▸ **Exercise directions**
Each line from the start of the data below through the one containing "Open the 网格颜色 gray color swatch" must be reproduced exactly.

▸ **Excerpted records**
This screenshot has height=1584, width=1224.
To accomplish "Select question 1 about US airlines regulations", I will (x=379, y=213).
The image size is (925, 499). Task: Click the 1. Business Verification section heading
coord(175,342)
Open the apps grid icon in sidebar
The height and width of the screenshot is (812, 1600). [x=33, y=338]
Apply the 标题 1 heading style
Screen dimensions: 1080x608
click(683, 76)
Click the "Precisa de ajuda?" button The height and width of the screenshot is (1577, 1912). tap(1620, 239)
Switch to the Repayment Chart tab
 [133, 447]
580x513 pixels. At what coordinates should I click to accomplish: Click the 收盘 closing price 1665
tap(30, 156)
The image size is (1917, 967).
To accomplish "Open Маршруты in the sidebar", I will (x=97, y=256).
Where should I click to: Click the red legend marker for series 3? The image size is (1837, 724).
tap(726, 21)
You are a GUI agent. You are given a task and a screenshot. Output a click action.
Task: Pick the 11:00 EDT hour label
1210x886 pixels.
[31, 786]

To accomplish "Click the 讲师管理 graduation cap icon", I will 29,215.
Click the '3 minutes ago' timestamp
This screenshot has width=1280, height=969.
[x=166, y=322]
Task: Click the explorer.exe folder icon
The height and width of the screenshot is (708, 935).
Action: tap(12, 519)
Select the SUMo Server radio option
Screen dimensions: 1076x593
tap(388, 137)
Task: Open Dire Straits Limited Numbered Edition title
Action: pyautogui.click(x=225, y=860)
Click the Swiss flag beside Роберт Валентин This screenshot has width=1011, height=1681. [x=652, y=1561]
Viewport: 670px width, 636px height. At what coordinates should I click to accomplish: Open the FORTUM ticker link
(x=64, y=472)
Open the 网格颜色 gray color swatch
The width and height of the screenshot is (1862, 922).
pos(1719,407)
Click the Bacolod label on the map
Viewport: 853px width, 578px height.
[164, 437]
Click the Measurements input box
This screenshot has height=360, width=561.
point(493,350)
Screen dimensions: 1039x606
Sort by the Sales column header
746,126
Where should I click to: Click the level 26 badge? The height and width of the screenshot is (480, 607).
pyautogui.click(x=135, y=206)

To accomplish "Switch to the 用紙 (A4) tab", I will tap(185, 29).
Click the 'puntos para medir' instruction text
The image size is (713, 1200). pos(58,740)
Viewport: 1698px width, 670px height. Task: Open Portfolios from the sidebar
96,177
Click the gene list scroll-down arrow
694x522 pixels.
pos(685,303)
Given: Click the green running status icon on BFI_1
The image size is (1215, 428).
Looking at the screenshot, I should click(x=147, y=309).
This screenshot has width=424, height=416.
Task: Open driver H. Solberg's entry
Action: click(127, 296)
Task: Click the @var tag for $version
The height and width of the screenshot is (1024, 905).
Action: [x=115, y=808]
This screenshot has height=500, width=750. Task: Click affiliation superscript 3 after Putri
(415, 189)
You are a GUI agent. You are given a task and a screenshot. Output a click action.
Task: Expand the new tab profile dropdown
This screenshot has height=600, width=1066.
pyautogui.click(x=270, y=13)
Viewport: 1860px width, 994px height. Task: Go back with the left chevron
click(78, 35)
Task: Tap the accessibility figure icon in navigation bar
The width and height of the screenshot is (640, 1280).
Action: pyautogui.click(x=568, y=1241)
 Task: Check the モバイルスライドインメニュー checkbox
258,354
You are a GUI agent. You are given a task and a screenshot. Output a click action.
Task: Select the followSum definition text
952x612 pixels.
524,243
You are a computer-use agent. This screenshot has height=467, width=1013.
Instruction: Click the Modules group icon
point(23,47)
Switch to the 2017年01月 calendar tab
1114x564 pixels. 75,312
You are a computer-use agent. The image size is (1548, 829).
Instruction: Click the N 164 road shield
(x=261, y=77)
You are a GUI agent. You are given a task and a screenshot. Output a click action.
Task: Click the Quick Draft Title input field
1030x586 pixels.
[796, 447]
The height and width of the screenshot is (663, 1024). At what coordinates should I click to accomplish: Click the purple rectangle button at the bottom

▸ **Response to the exercise**
This screenshot has height=1584, width=1224.
To accomplish "Select question 1 about US airlines regulations", I will (x=379, y=213).
The image size is (925, 499). Task: Click the 1. Business Verification section heading
coord(175,342)
Open the apps grid icon in sidebar
The height and width of the screenshot is (812, 1600). [x=33, y=338]
Apply the 标题 1 heading style
Screen dimensions: 1080x608
click(683, 76)
Click the "Precisa de ajuda?" button The height and width of the screenshot is (1577, 1912). tap(1620, 239)
Switch to the Repayment Chart tab
 [133, 447]
580x513 pixels. At what coordinates should I click to accomplish: Click the 收盘 closing price 1665
tap(30, 156)
The image size is (1917, 967).
To accomplish "Open Маршруты in the sidebar", I will (x=97, y=256).
Where should I click to: Click the red legend marker for series 3? The image size is (1837, 724).
tap(726, 21)
You are a GUI agent. You are given a task and a screenshot. Output a click action.
Task: Pick the 11:00 EDT hour label
1210x886 pixels.
[31, 786]

To accomplish "Click the 讲师管理 graduation cap icon", I will 29,215.
Click the '3 minutes ago' timestamp
This screenshot has width=1280, height=969.
[x=166, y=322]
Task: Click the explorer.exe folder icon
The height and width of the screenshot is (708, 935).
Action: tap(12, 519)
Select the SUMo Server radio option
Screen dimensions: 1076x593
tap(388, 137)
Task: Open Dire Straits Limited Numbered Edition title
Action: pyautogui.click(x=225, y=860)
Click the Swiss flag beside Роберт Валентин This screenshot has width=1011, height=1681. [x=652, y=1561]
Viewport: 670px width, 636px height. At what coordinates should I click to accomplish: Open the FORTUM ticker link
(x=64, y=472)
Open the 网格颜色 gray color swatch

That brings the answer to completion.